I looked at him and sold him the line I’d come up with the night before, as if I’d just thought of it. “What about Evelyn Hugo?”

Harry smiled. “Sounds French,” he said. “I like it.”

I stood up and shook his hand, my blond hair, which I was still getting used to, framing my sight.

I turned the knob to his door, but Harry stopped me.

“There’s one more thing,” he said.

“OK.”

“I read your answers to the interview questions.” He looked at me directly. “Ari is very happy with the changes you’ve made. He thinks you have a lot of potential. The studio thinks it would be a good idea if you went on a few dates, if you were seen around town with some guys like Pete Greer and Brick Thomas. Maybe even Don Adler.”

Don Adler was the hottest actor at Sunset. His parents, Mary and Roger Adler, were two of the biggest stars of the 1930s. He was Hollywood royalty.

“Is that going to be a problem?” Harry asked.

He wasn’t going to mention Ernie directly, because he knew he didn’t have to.

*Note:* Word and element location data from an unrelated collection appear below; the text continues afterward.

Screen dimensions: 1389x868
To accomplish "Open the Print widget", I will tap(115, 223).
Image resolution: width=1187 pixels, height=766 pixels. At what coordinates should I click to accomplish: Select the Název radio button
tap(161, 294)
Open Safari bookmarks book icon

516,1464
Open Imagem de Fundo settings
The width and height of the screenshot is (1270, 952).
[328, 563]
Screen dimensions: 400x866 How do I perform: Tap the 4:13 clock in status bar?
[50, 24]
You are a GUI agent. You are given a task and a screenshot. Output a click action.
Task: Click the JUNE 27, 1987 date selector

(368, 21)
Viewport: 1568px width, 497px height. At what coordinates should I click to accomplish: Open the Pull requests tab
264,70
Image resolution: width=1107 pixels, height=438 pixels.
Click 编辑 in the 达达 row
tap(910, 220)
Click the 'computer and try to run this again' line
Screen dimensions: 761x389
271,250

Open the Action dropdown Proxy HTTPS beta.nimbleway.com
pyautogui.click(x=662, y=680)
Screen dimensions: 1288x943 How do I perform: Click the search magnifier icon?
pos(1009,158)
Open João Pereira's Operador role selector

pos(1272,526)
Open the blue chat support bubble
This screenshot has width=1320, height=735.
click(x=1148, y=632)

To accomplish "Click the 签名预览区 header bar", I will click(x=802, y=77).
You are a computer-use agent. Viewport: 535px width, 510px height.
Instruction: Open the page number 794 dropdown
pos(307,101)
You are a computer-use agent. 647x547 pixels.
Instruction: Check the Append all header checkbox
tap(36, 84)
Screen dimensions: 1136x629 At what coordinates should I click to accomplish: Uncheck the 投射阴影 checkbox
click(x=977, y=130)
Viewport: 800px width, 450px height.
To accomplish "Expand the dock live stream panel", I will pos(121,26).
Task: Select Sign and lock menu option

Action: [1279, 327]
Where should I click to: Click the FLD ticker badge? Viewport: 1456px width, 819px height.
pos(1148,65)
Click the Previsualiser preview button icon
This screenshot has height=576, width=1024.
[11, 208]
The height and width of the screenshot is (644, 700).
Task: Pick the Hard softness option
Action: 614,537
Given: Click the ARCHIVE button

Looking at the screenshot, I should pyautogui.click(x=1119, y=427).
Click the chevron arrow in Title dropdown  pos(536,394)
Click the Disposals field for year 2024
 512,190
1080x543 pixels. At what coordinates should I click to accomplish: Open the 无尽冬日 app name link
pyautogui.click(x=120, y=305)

“Not a problem,” I said. “Not at all.”

Harry nodded. He handed me a business card.

“Call Benny Morris. He’s a lawyer over in the bungalows. Handled Ruby Reilly’s annulment from Mac Riggs. He’ll help you straighten it out.”

I went home and told Ernie I was leaving him.

He cried for six hours straight, and then, in the wee hours of the night, as I lay beside him in our bed, he said, “Bien. If that’s what you want.”

The studio gave him a payout, and I left him a heartfelt letter telling him how much it hurt me to leave him. It wasn’t true, but I felt I owed it to him to finish out the marriage as I’d started it, pretending to love him.

I’m not proud of what I did to him; it didn’t feel casual to me, the way I hurt him. It didn’t then, and it doesn’t now.

But I also know how badly I’d needed to leave Hell’s Kitchen. I know what it feels like to not want your father to look at you too closely, lest he decides he hates you and hits you or decides he loves you a little too much. And I know what it feels like to see your future ahead of you—the husband who’s really just a new version of your father, surrendering to him in bed when it’s the last thing you want to do, making only biscuits and canned corn for dinner because you don’t have money for meat.

So how can I condemn the fourteen-year-old girl who did whatever she could to get herself out of town? And how can I judge the eighteen-year-old who got herself out of that marriage once it was safe to do so?

Ernie ended up remarried to a woman named Betty who gave him eight children. I believe he died in the early ’90s, a grandfather many times over. He used the payout from the studio to put a down payment on a house in Mar Vista, not far from the Fox lot. I never heard from him again.

So if we are going by the metric that all’s well that ends well, then I guess it’s safe to say that I’m not sorry.